The crux of Respondent's Motion is that the contract as a whole, including the arbitration provision, is rendered invalid by an allegedly unlawful hot cargo provision. Dkt. #6 at 14.
In Response, Petitioner states that the allegedly illegal clause in the CWA is entirely separate from and does not preclude the enforcement of the arbitration provision. Dkt. #12 at 9. Petitioner seeks only to enforce the arbitration clause and to have the arbitrator deal with this substantive issue. Id.
Challenges to the validity of arbitration agreements can be divided into two types: 1) a specific challenge to the validity of the agreement to arbitrate and 2) a challenge to the contract as a whole, either on a ground that directly affects the entire agreement or on the ground that the illegality of one of the contract's provisions renders the whole contract invalid. Buckeye Check Cashing, Inc. v. Cardegna, 546 U.S. 440, 444, 126 S.Ct. 1204, 163 L.Ed.2d 1038 (2006). Respondent's claim is of the second type; the claim challenges the entire CWA but not specifically its arbitration provision. Dkt. #6 at 14 - 15.

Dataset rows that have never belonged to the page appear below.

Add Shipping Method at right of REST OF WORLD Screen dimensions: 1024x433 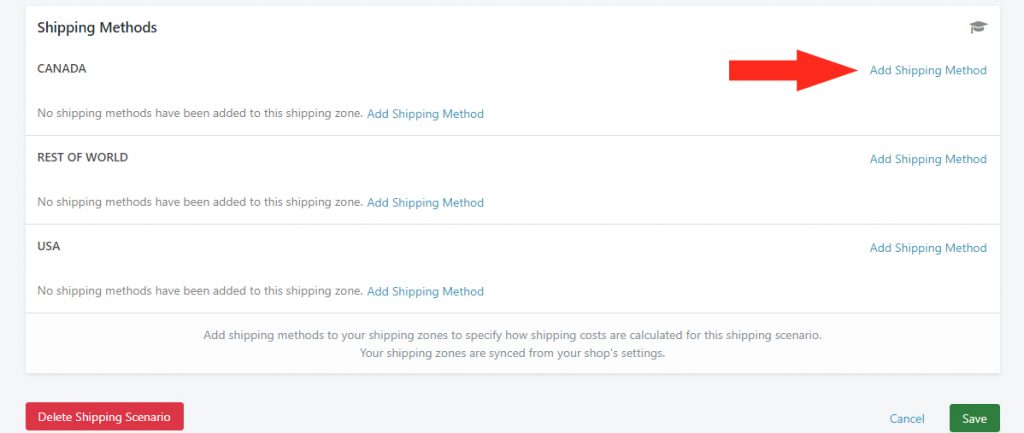pyautogui.click(x=928, y=159)
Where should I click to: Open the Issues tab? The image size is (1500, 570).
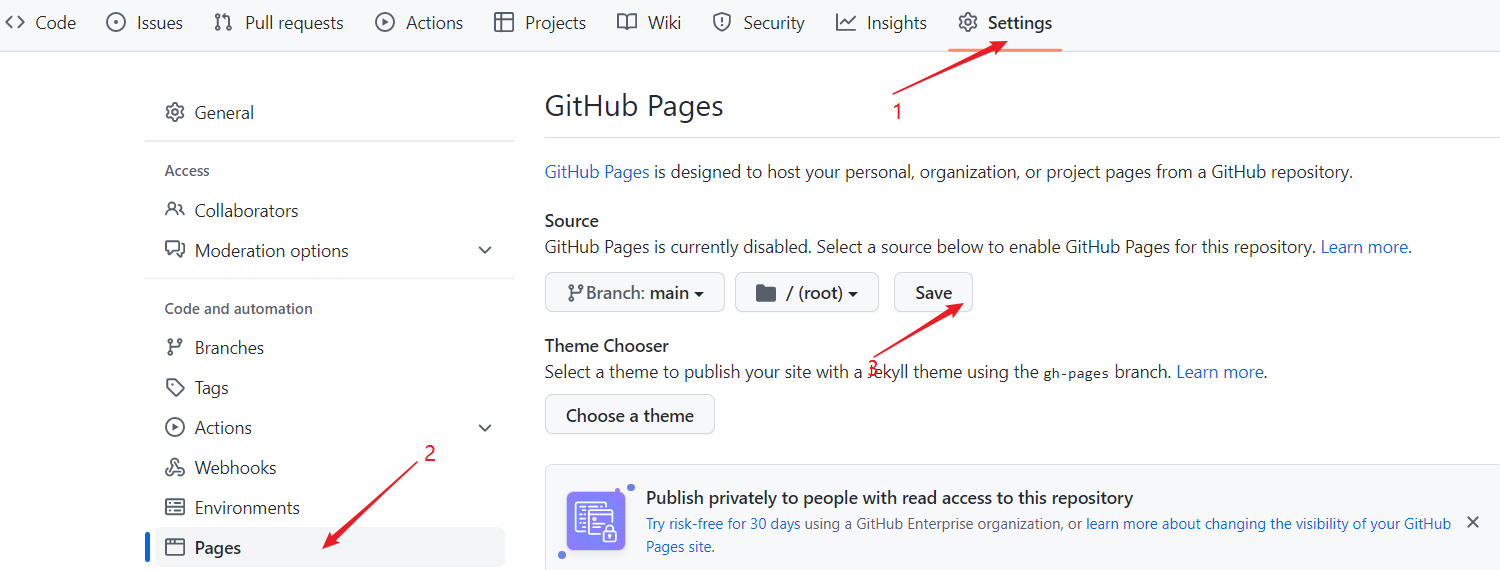(145, 22)
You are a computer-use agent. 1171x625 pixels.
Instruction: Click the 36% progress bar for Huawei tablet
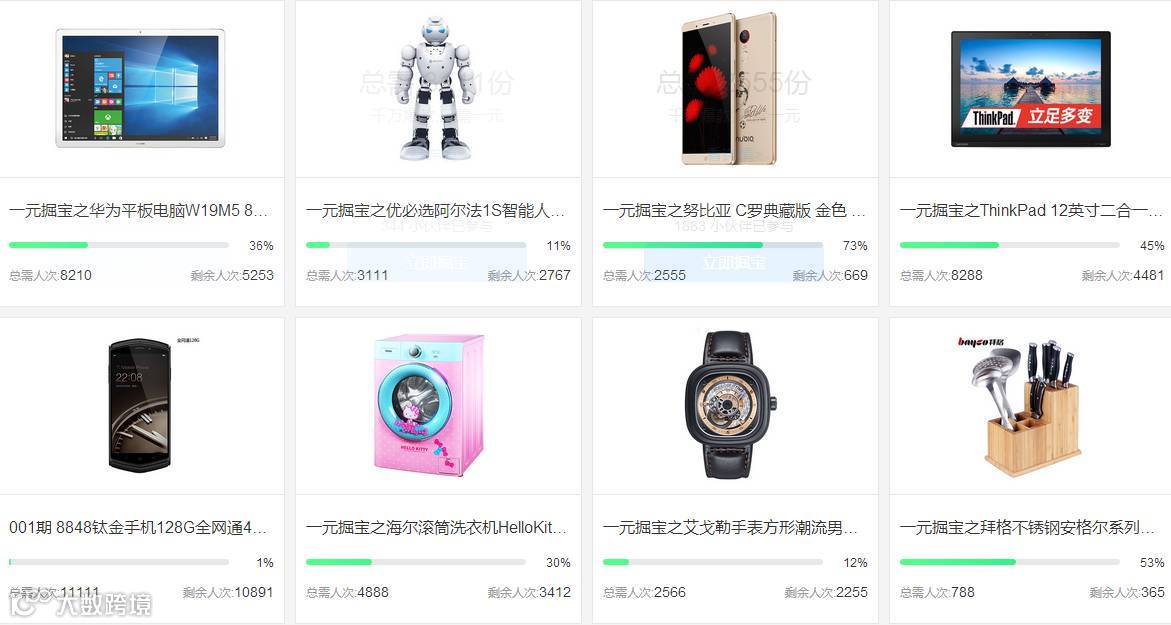[119, 245]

In Buckeye Check Cashing, the U.S. Supreme Court distinguished between a challenge specifically to the validity of the agreement to arbitrate and a challenge to the contract as a whole, either on the ground that directly affects the entire agreement, or on the ground that the illegality of the contract's provisions renders the whole contract invalid. 546 U.S. at 444. As a matter of substantive federal arbitration law, an arbitration provision is severable from the remained of the contract, regardless of whether a severability provision exists in the contract. Id. at 445; see also Unite Here Local 30 v. Sycuan Band of the Kumeyaay Nation, 35 F.4th 695, 703 (9th Cir. 2022) (holding a defense that the NLRA invalidates a labor contract with an arbitration provision is an issue for the arbitrator to decide). Further, unless the challenge is to the arbitration clause itself, the issue of the contract's validity is considered by the arbitrator in the first instance. Id. at 445 -46.
Given the above, Respondent's arguments to dismiss are invalid. The Court need not decide the other challenges made by the parties. Substantive federal arbitration laws clearly instruct this Court that in cases where a party challenges the contract as a whole and not the arbitration provision itself, the issue of the contract's validity should be considered by the arbitrator, not the federal court in the first instance. This likely means that this Petition should be granted.
IV. CONCLUSION
Having reviewed Respondent Teamsters 174's Motion to Dismiss, Petitioner's Response, Respondent's Reply, and the remainder of the record, the Court hereby finds and ORDERS that Respondent's Motion to Dismiss, Dkt. #6, is DENIED. The parties are ORDERED to SHOW CAUSE why the Petition should not be granted. Each party's response may not exceed six (6) pages and shall be filed no later than fourteen (14) days from the date of this Order.